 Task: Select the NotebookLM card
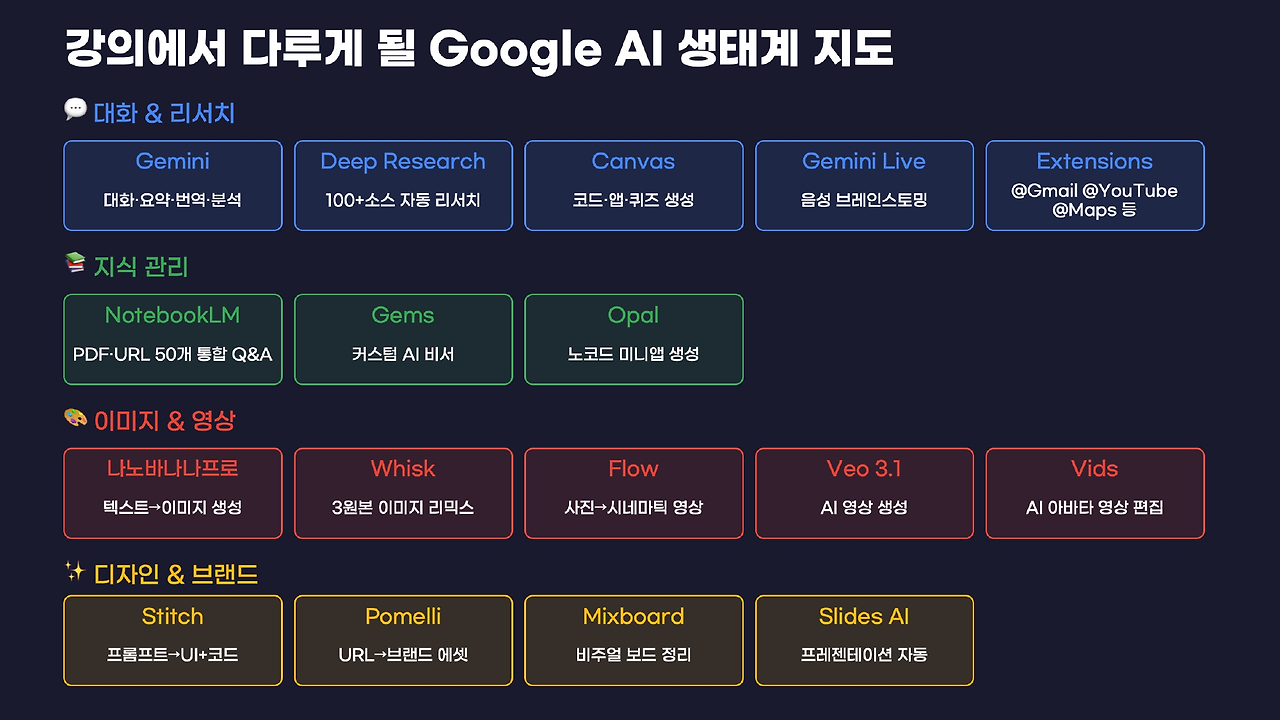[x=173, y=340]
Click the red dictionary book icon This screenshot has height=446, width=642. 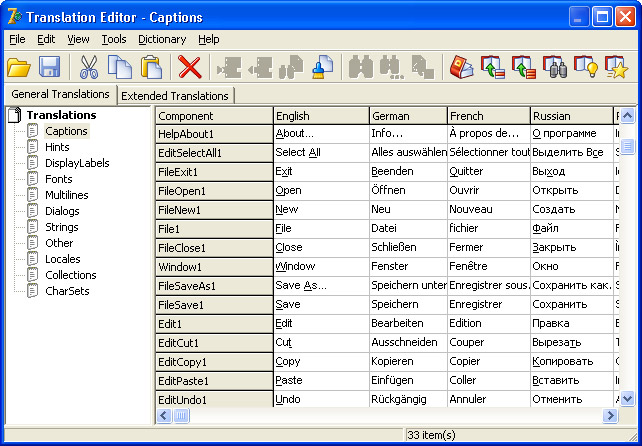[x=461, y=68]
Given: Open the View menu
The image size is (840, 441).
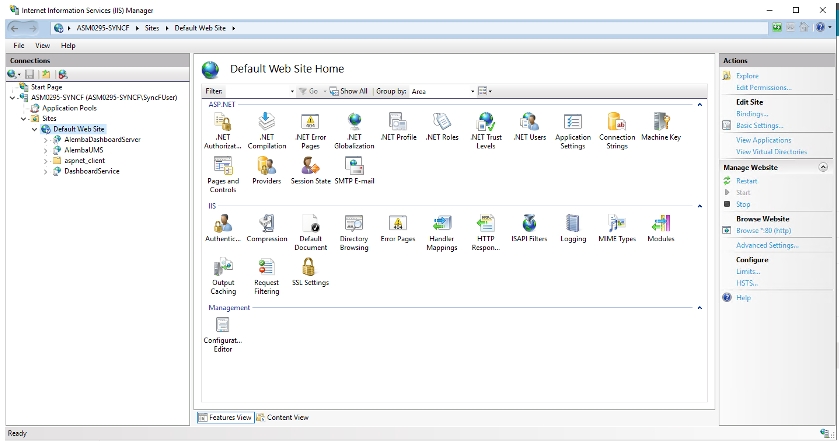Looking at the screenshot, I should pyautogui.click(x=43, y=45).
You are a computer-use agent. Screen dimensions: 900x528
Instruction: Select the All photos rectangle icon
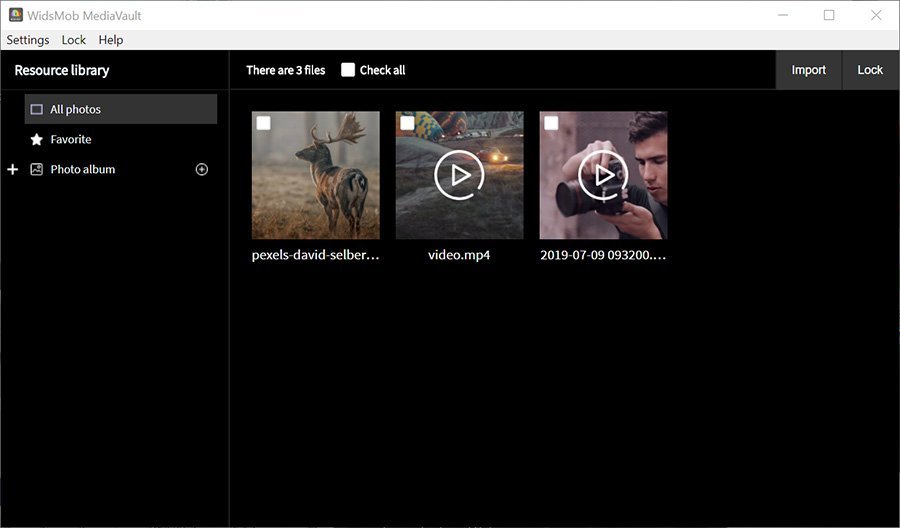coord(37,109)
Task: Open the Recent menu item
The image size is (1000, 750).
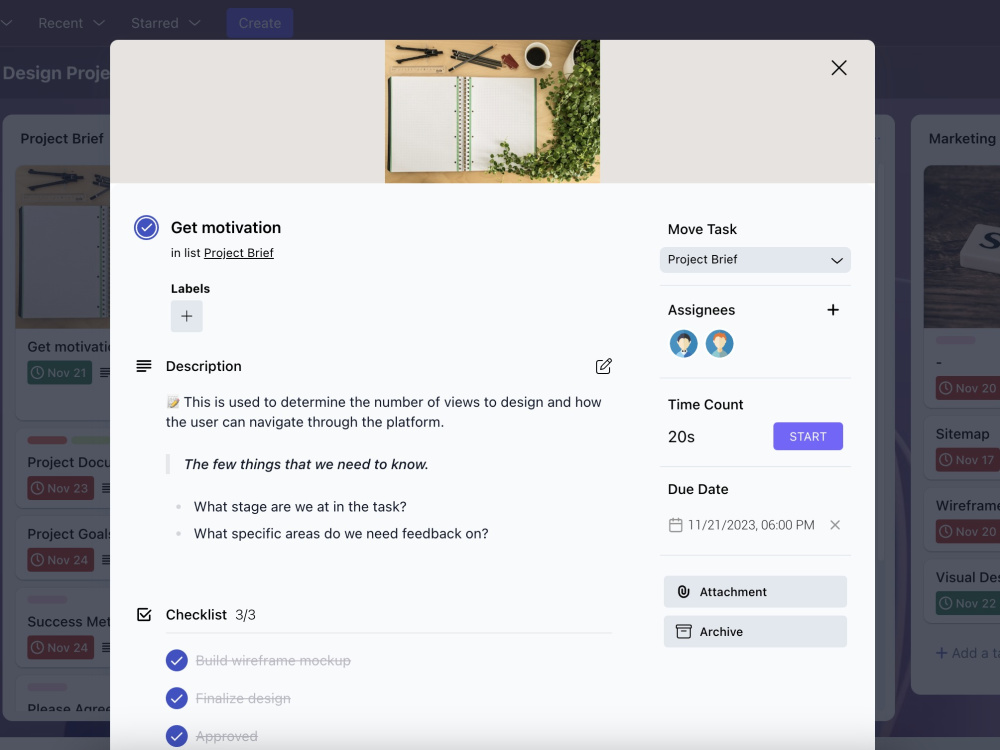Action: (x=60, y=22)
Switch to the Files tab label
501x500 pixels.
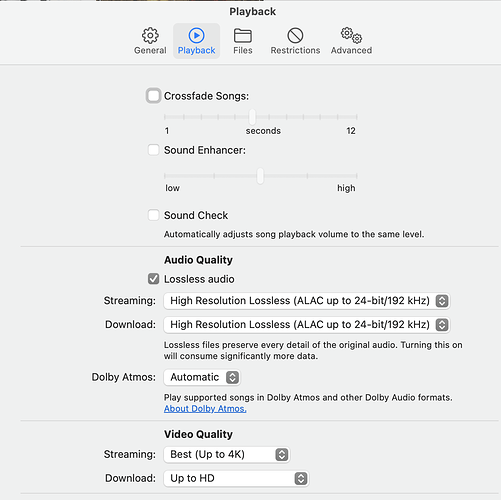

===

→ **Instructions for the task**
From the line that contains "You are a computer-use" to the last line of the records above, copy each line exactly, both ends included, and leave the pictures out.

→ **Output of the task**
You are a computer-use agent. Screen dimensions: 900x528
Instruction: Select the All photos rectangle icon
coord(37,109)
Task: Open the Recent menu item
The image size is (1000, 750).
Action: (x=60, y=22)
Switch to the Files tab label
501x500 pixels.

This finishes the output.